New insights? By 1983, this was standard economic history. So I went back and read the paper, “Non-Monetary Effects of the Financial Crisis in the Propagation of the Great Depression.”
What is striking about the paper is how conventional it is. Bernanke begins, “We argue that the financial disruptions of 1930-33 reduced the efficiency of the credit allocation process; and that the resulting higher cost and reduced availability of credit acted to depress aggregate demand.”
The paper then goes on to describe the various channels by which bank failures and credit contraction contributed to the downward spiral of the rest of the economy. The 38-page paper, narrative and almost journalistic, is familiar to anyone who has read economic history.
In 1983, Bernanke was a 29-year-old junior economist at the Stanford Business School and the conservative Hoover Institution. He did one brave thing in the paper. Sounding almost Keynesian in his discussion of aggregate demand, Bernanke politely demolished what was then the reigning theory in conservative circles, the argument of Milton Friedman and Anna Schwartz that the Great Depression was mainly the result of a contraction in the money supply.

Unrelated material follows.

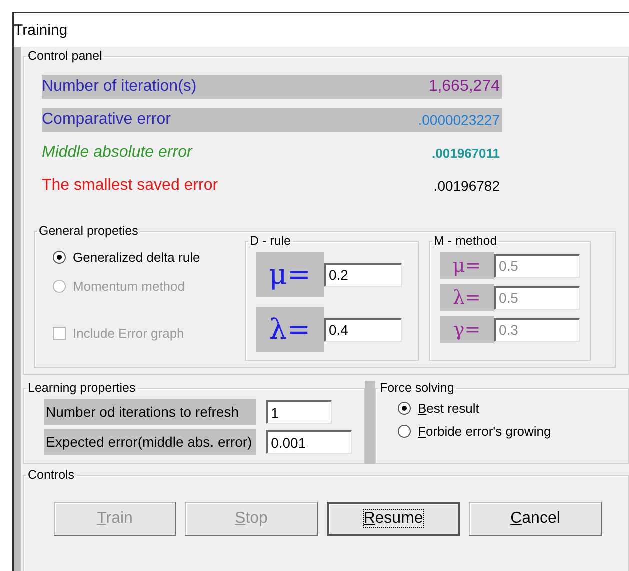 This screenshot has width=629, height=571. I want to click on group-title: M - method, so click(466, 241).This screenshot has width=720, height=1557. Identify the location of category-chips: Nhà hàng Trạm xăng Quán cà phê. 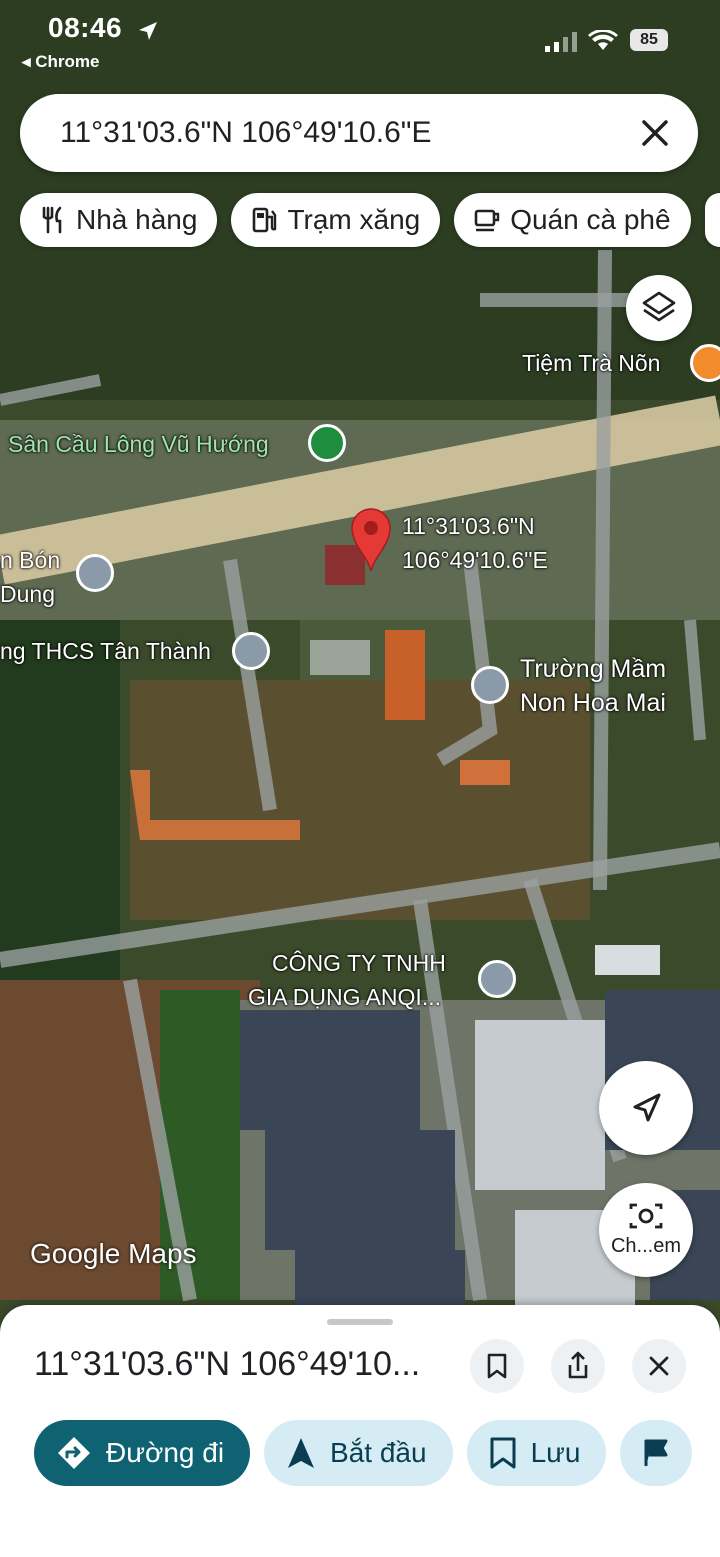
(370, 220).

Bernanke wrote, “There is much support for the monetary view. However, it is not a complete explanation of the link between the financial sector and aggregate output in the 1930s,” adding disingenuously that his paper “builds on the Friedman-Schwartz work …”
In a section acknowledging other work on banking and economic collapse, Bernanke wrote, “Minsky (1977) and Kindleberger (1978) have in several places argued for the inherent instability of the financial system, but in doing so have had to depart from the assumption of rational economic behavior” (emphasis added). Damn right they did! Anyone who thinks the system behaves “rationally” in a banking panic is a fool. It was Hyman Minsky who deserved the Nobel.

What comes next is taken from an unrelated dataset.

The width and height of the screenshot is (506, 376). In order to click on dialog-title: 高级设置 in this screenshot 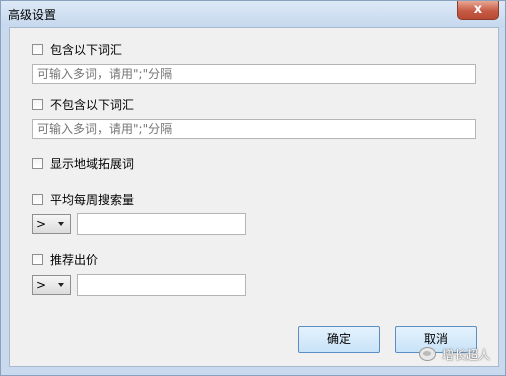, I will do `click(32, 15)`.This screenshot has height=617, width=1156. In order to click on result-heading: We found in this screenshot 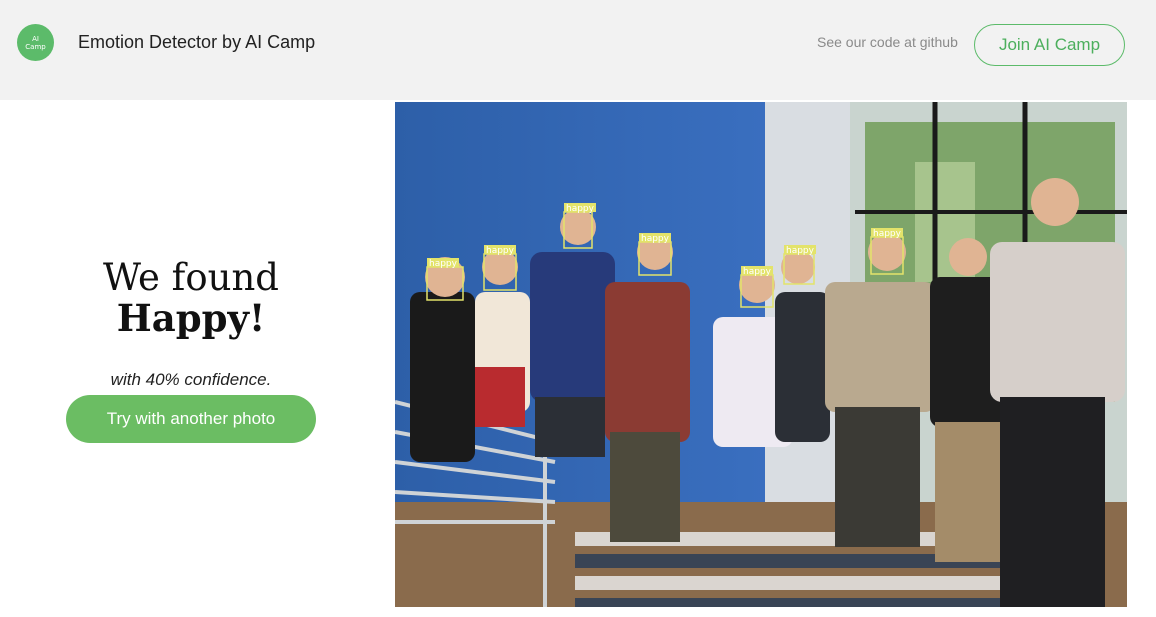, I will do `click(191, 278)`.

Bernanke went on to do more research on the financial system and the Great Depression. By the time he became Fed chair in February 2006, and the extreme deregulation of finance was incubating the 2008 financial collapse, Bernanke was worrying about the potential of a repeat of 1929. In a 2007 speech, he warned of the fragility of the shadow banking system. But he did nothing to restrict the general over-leveraging, though the Fed had plenty of power to crack down on the subprime scam.
When the crash did come, it was providential that the Fed chair was a close student of the 1930s. He used everything in the Fed’s arsenal, including some new inventions such as massive purchases of valueless securities, to keep bank insolvency from producing general collapse. For this, he does deserve some kind of prize.
But when it came to breaking up the giant banks, or using strong regulation to prevent further cycles of euphoria and crash, the conservative Bernanke flinched. For that, given all that he knew, Bernanke should be awarded the Ig-Nobel.